- _DO THIS_
Reproduce the lines below verbatim, omitting the pictures.

<<<<

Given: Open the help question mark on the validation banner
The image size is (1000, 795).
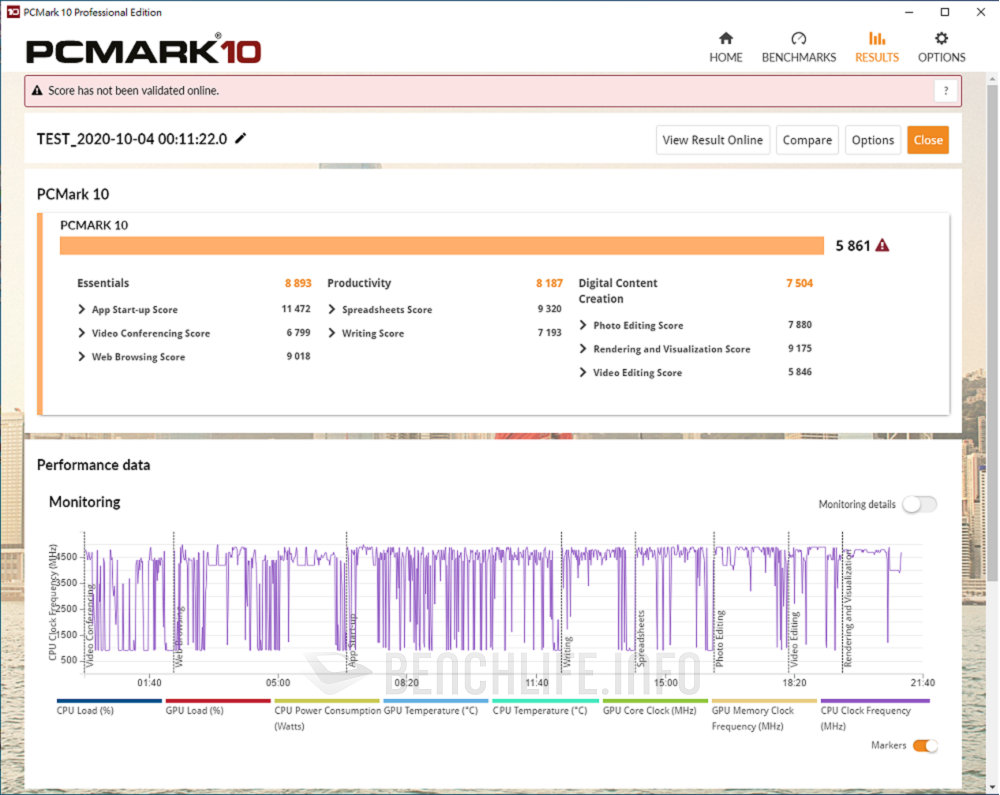Looking at the screenshot, I should pos(946,90).
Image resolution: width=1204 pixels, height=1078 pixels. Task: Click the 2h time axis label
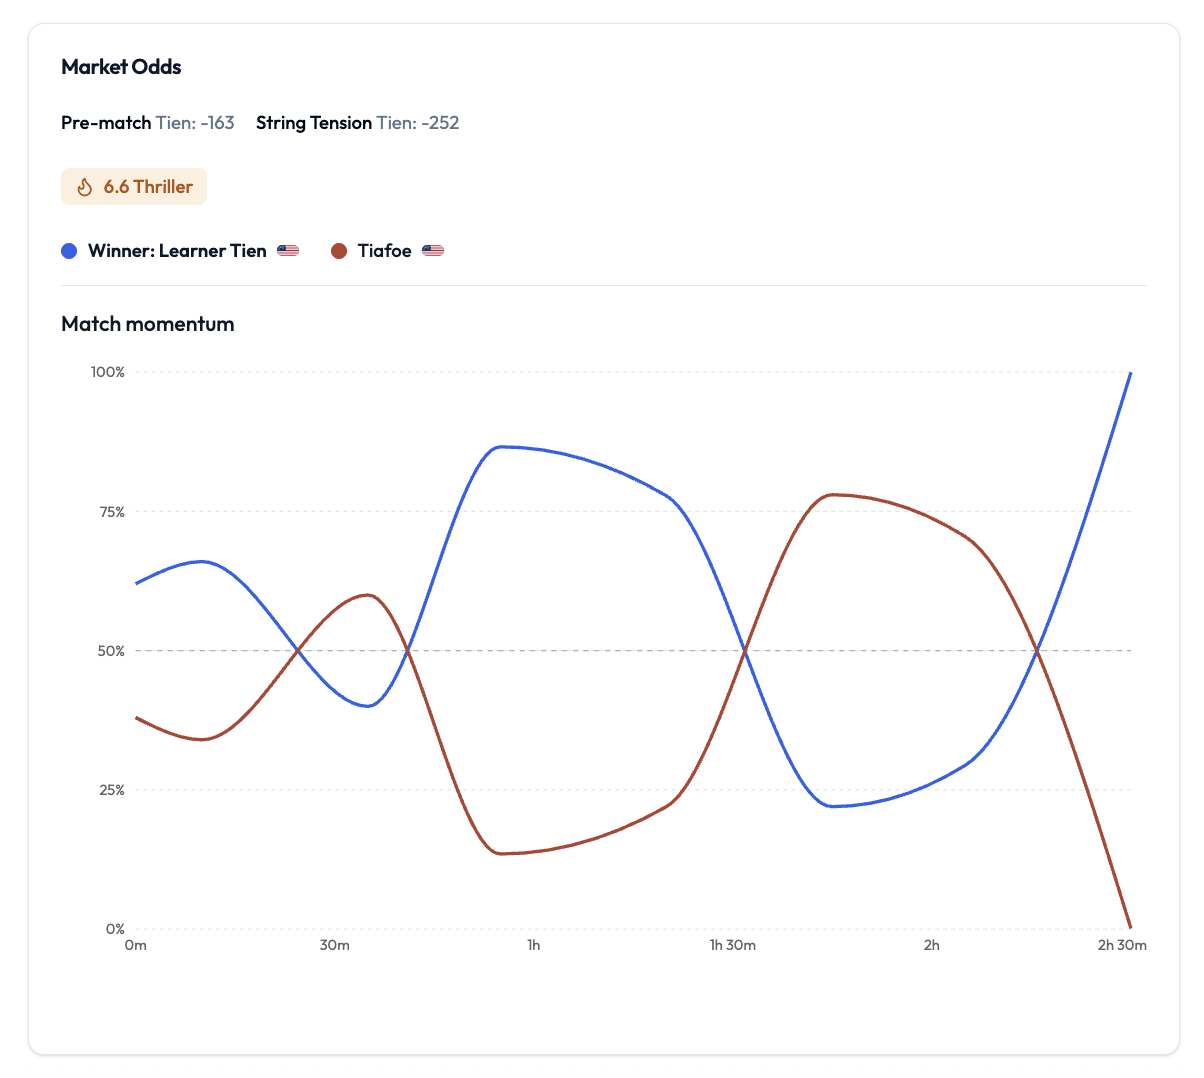coord(931,945)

>>>>

- _TASK SOLUTION_
Given: Open the help question mark on the validation banner
The image size is (1000, 795).
Looking at the screenshot, I should pos(946,90).
Image resolution: width=1204 pixels, height=1078 pixels. Task: Click the 2h time axis label
coord(931,945)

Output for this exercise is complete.